PHOENIX - Federal agents concluded that Phoenix police reported overstated kidnapping statistics and cited a “culture” within the department allowed it to happen, according to an audit released by the Department of Justice Office of Inspector.
The Office of Inspector General spent 15 months reviewing Phoenix’s 2008 kidnapping statistics.
Their report follows an ABC15 investigation that found widespread problems with the kidnapping statistics.
“We believe that PPD has significant problems with the coding and classification of cases and, consequently, with the accuracy of reports from its case management system,” the audit found.
In 2008, Phoenix police reported 358 kidnappings.
Department leaders said it was a border crime wave that would sweep across the country.
In testimony before congress, former Phoenix Mayor Phil Gordon and former Public Safety Manager Jack Harris testified that there was a kidnapping for ransom in the city “every night.” Those figures led Phoenix to become known as the "Kidnapping Capital of the United States."
To fight the problem, they said they needed federal money.
Phoenix police were later given $2.4 million in two federal grants.
Last year, the ABC15 Investigators found at least 100 of Phoenix’s 358 reported kidnapping cases never should have been counted. We also discovered dozens of questionable cases.
The OIG audit matched our findings and said only 54 percent of those reports should have been counted.
After our investigation, city leaders launched their own review of the kidnapping numbers.
Phoenix police then claimed they found another 175 kidnappings they forgot to count.
Those additional cases were forwarded to the OIG.
However, after reviewing the original kidnapping reports and the 175 new reports, federal agents found only 48 percent of all of those reports should have been counted as kidnappings – a total of 254 out of 533.
The new reports led the OIG to conclude that Phoenix police did not keep a “consistent” policy while gathering kidnapping reports and did not follow their own reporting requirements.
In fact, the OIG found that Phoenix police counted as kidnappings hundreds of other crimes that contained “elements” of kidnapping, the report said.
Crimes that often include “elements” of kidnapping include armed robbery, rape, domestic violence cases, carjacking, and homicides.
According to Arizona Revised Statutes, a person commits kidnapping by knowingly restraining another person with the intent to:
- Hold the victim for ransom, as a shield or hostage; or
- Hold the victim for involuntary servitude; or
- Inflict death, physical injury or a sexual offense on the victim, or to otherwise aid in the commission of a felony; or
- Place the victim or a third person in reasonable apprehension of a imminent physical injury to the victim or the third person; or
- Interfere with the performance of governmental or political function; or
- Seize or exercise control over any airplane, train, bus, ship or other vehicle.

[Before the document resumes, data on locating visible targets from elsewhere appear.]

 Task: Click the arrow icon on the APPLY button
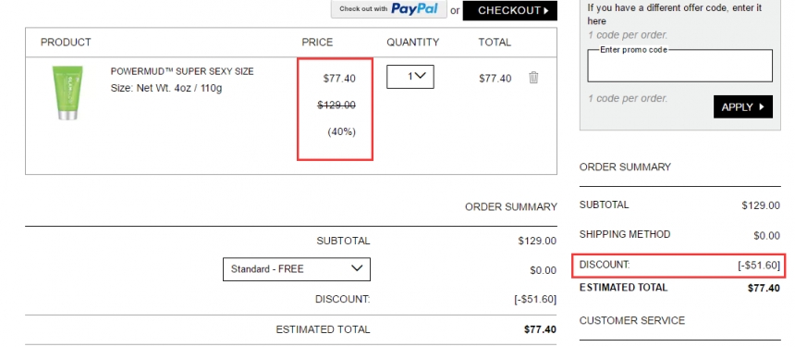coord(762,107)
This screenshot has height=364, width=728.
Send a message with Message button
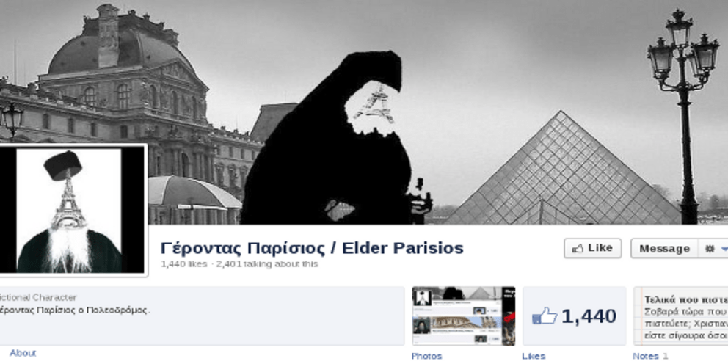[664, 248]
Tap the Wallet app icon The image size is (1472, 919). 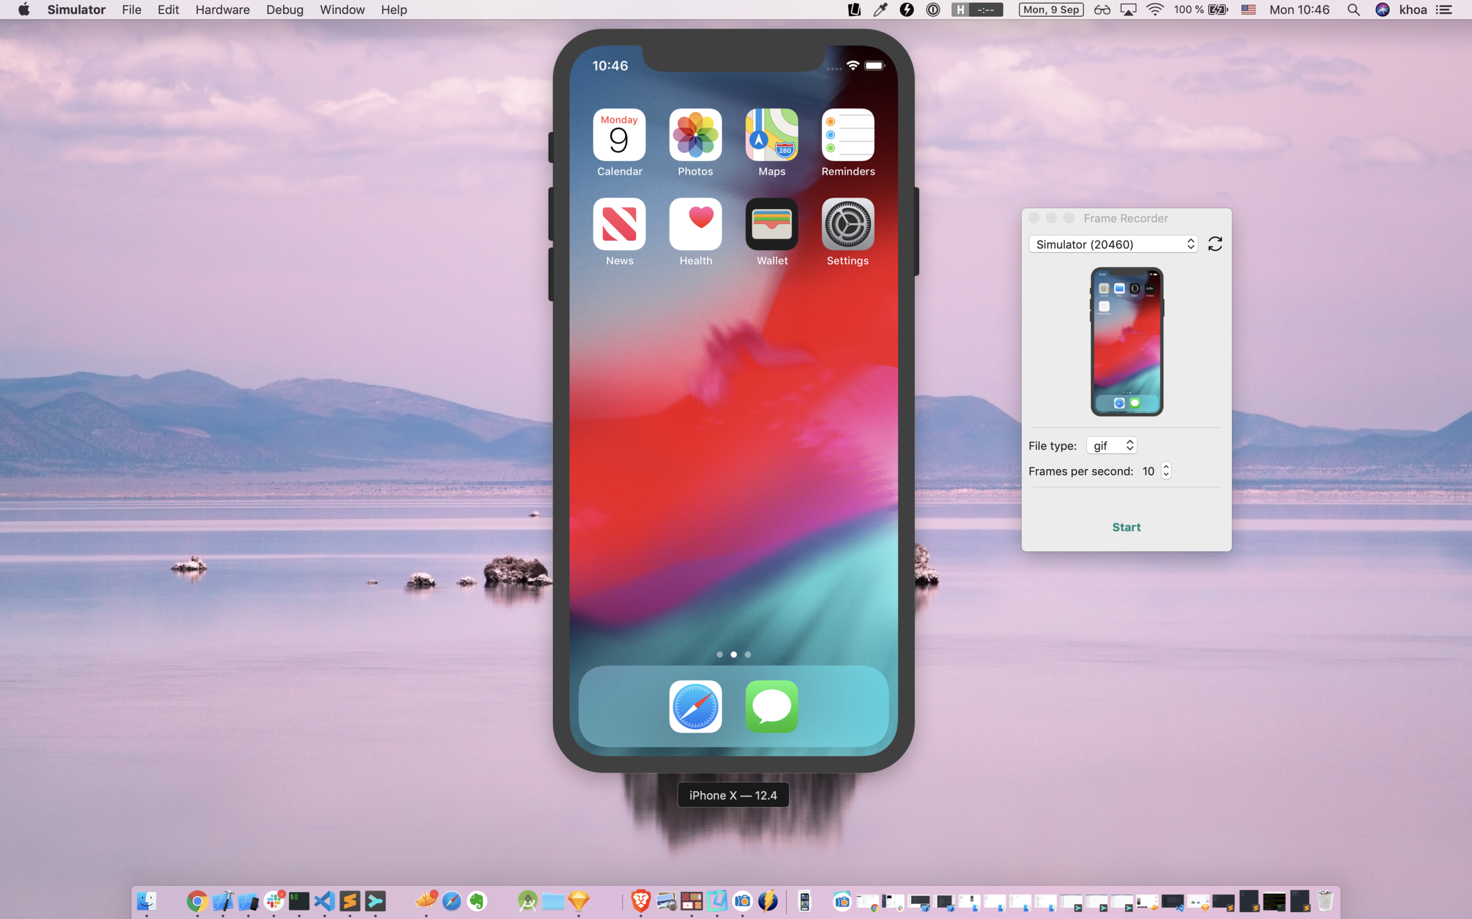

Federal agents wrote because of Arizona’s broad kidnapping statute, that the “elements method” is a concern because it “likely overstates” the number of kidnappings because the crimes should be counted as a different offenses.
“Based on PPD policy and procedures and generally accepted crime report criteria, many of these cases would not qualify as kidnappings under crime reporting guidelines,” according to the report.
The report continues, “We note that even with the subsequent search, the PPD did not provide us with more than 300 incidents that should be classified as kidnapping for crime reporting purposes when the counting criterion was the PPDs internal reporting requirements.”
The Phoenix Law Enforcement Association, the rank-and-file police union, has also openly questioned the Phoenix Police Department's kidnapping statistics, especially surrounding the number of kidnappings for ransom.
Through public record requests, the ABC15 Investigators reviewed thousands of police emails, statistics records and crime reports.
Several of those records and emails show that police leaders internally counted roughly 130 kidnappings for ransom in 2008.
Many of the other cases counted as kidnappings were other crimes like armed robbery or sexual assault "where the victims were kidnapped in the course of those crimes," according to an email written by a Phoenix lieutenant.
Those cases counted as kidnappings deviate from standard crime reporting practices and should not have been counted, according to the OIG audit.
Before the ABC15 Investigators exposed the inaccurate kidnapping numbers, police officials promised multiple times that the numbers had been fully audited.
They also declined an interview request after ABC15 sent police leaders several questionable reports for an explanation.
Four days after our report broke, Public Safety Manager Jack Harris was removed from his position as police chief and eventually retired.